What is expected: The data must be returned in full, with no character altered.

Data shown:
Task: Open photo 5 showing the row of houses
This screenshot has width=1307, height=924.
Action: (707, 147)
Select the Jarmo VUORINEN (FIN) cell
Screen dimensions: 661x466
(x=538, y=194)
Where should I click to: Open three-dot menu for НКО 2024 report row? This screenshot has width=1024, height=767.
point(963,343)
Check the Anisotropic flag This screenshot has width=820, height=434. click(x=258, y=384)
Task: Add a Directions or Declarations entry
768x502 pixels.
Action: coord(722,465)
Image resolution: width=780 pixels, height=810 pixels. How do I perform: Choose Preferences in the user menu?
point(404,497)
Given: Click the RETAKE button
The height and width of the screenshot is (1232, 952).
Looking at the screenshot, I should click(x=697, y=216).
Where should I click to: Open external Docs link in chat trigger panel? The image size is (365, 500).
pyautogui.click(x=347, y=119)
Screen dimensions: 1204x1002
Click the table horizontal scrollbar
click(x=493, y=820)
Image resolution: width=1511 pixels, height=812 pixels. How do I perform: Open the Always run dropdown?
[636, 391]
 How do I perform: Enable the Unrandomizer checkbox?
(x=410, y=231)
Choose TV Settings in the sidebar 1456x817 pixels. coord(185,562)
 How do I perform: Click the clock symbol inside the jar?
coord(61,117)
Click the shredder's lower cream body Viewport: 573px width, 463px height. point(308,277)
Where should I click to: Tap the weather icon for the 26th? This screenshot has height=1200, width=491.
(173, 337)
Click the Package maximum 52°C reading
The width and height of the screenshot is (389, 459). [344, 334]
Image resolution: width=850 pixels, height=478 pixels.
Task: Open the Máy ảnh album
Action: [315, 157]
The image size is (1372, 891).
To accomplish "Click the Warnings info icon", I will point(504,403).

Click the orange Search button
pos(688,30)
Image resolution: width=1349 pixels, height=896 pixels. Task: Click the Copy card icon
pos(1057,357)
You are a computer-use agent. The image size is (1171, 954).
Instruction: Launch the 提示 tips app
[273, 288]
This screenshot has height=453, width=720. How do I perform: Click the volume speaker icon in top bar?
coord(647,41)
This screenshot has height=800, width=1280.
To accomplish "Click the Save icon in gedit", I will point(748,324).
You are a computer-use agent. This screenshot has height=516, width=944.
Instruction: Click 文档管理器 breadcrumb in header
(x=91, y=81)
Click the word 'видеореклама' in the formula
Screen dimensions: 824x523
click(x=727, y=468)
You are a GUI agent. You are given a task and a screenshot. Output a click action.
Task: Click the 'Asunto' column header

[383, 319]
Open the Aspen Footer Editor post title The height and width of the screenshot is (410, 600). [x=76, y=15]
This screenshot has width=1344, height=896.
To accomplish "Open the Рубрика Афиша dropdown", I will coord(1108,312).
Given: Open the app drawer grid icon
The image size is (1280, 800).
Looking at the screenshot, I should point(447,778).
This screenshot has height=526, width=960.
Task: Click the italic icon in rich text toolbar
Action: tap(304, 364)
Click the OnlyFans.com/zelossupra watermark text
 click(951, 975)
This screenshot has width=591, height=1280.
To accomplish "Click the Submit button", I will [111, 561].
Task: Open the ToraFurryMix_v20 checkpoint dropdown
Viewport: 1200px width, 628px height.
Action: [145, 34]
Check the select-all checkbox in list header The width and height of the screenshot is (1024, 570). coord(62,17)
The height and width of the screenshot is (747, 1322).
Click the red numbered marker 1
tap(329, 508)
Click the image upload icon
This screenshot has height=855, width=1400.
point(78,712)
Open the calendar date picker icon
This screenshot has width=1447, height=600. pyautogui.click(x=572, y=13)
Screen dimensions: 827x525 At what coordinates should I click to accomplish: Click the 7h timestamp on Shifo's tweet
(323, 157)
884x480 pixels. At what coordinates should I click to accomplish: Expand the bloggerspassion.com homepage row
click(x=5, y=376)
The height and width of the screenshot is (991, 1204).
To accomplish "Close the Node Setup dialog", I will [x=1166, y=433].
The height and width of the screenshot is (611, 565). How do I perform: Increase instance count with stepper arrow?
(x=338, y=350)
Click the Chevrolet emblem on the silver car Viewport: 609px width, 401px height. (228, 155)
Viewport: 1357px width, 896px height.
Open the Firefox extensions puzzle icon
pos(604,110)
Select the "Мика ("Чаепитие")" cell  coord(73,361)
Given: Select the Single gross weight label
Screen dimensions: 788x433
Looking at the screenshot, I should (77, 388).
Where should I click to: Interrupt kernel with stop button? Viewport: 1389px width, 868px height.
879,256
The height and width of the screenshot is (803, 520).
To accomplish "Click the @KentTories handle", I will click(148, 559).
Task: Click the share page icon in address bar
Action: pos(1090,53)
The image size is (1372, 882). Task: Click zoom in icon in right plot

The answer:
Task: Open photo 5 showing the row of houses
This screenshot has width=1307, height=924.
Action: (707, 147)
Select the Jarmo VUORINEN (FIN) cell
Screen dimensions: 661x466
(x=538, y=194)
Where should I click to: Open three-dot menu for НКО 2024 report row? This screenshot has width=1024, height=767.
point(963,343)
Check the Anisotropic flag This screenshot has width=820, height=434. click(x=258, y=384)
Task: Add a Directions or Declarations entry
768x502 pixels.
Action: coord(722,465)
Image resolution: width=780 pixels, height=810 pixels. How do I perform: Choose Preferences in the user menu?
point(404,497)
Given: Click the RETAKE button
The height and width of the screenshot is (1232, 952).
Looking at the screenshot, I should click(x=697, y=216).
Where should I click to: Open external Docs link in chat trigger panel? The image size is (365, 500).
pyautogui.click(x=347, y=119)
Screen dimensions: 1204x1002
Click the table horizontal scrollbar
click(x=493, y=820)
Image resolution: width=1511 pixels, height=812 pixels. How do I perform: Open the Always run dropdown?
[636, 391]
 How do I perform: Enable the Unrandomizer checkbox?
(x=410, y=231)
Choose TV Settings in the sidebar 1456x817 pixels. coord(185,562)
 How do I perform: Click the clock symbol inside the jar?
coord(61,117)
Click the shredder's lower cream body Viewport: 573px width, 463px height. point(308,277)
Where should I click to: Tap the weather icon for the 26th? This screenshot has height=1200, width=491.
(173, 337)
Click the Package maximum 52°C reading
The width and height of the screenshot is (389, 459). [344, 334]
Image resolution: width=850 pixels, height=478 pixels.
Task: Open the Máy ảnh album
Action: [315, 157]
The image size is (1372, 891).
To accomplish "Click the Warnings info icon", I will point(504,403).

Click the orange Search button
pos(688,30)
Image resolution: width=1349 pixels, height=896 pixels. Task: Click the Copy card icon
pos(1057,357)
You are a computer-use agent. The image size is (1171, 954).
Instruction: Launch the 提示 tips app
[273, 288]
This screenshot has height=453, width=720. How do I perform: Click the volume speaker icon in top bar?
coord(647,41)
This screenshot has height=800, width=1280.
To accomplish "Click the Save icon in gedit", I will point(748,324).
You are a computer-use agent. This screenshot has height=516, width=944.
Instruction: Click 文档管理器 breadcrumb in header
(x=91, y=81)
Click the word 'видеореклама' in the formula
Screen dimensions: 824x523
click(x=727, y=468)
You are a GUI agent. You are given a task and a screenshot. Output a click action.
Task: Click the 'Asunto' column header

[383, 319]
Open the Aspen Footer Editor post title The height and width of the screenshot is (410, 600). [x=76, y=15]
This screenshot has width=1344, height=896.
To accomplish "Open the Рубрика Афиша dropdown", I will coord(1108,312).
Given: Open the app drawer grid icon
The image size is (1280, 800).
Looking at the screenshot, I should point(447,778).
This screenshot has height=526, width=960.
Task: Click the italic icon in rich text toolbar
Action: tap(304, 364)
Click the OnlyFans.com/zelossupra watermark text
 click(951, 975)
This screenshot has width=591, height=1280.
To accomplish "Click the Submit button", I will [111, 561].
Task: Open the ToraFurryMix_v20 checkpoint dropdown
Viewport: 1200px width, 628px height.
Action: [145, 34]
Check the select-all checkbox in list header The width and height of the screenshot is (1024, 570). coord(62,17)
The height and width of the screenshot is (747, 1322).
Click the red numbered marker 1
tap(329, 508)
Click the image upload icon
This screenshot has height=855, width=1400.
point(78,712)
Open the calendar date picker icon
This screenshot has width=1447, height=600. pyautogui.click(x=572, y=13)
Screen dimensions: 827x525 At what coordinates should I click to accomplish: Click the 7h timestamp on Shifo's tweet
(323, 157)
884x480 pixels. At what coordinates should I click to accomplish: Expand the bloggerspassion.com homepage row
click(x=5, y=376)
The height and width of the screenshot is (991, 1204).
To accomplish "Close the Node Setup dialog", I will [x=1166, y=433].
The height and width of the screenshot is (611, 565). How do I perform: Increase instance count with stepper arrow?
(x=338, y=350)
Click the Chevrolet emblem on the silver car Viewport: 609px width, 401px height. (228, 155)
Viewport: 1357px width, 896px height.
Open the Firefox extensions puzzle icon
pos(604,110)
Select the "Мика ("Чаепитие")" cell  coord(73,361)
Given: Select the Single gross weight label
Screen dimensions: 788x433
Looking at the screenshot, I should (77, 388).
Where should I click to: Interrupt kernel with stop button? Viewport: 1389px width, 868px height.
879,256
The height and width of the screenshot is (803, 520).
To accomplish "Click the @KentTories handle", I will click(148, 559).
Task: Click the share page icon in address bar
Action: pos(1090,53)
The image size is (1372, 882). Task: Click zoom in icon in right plot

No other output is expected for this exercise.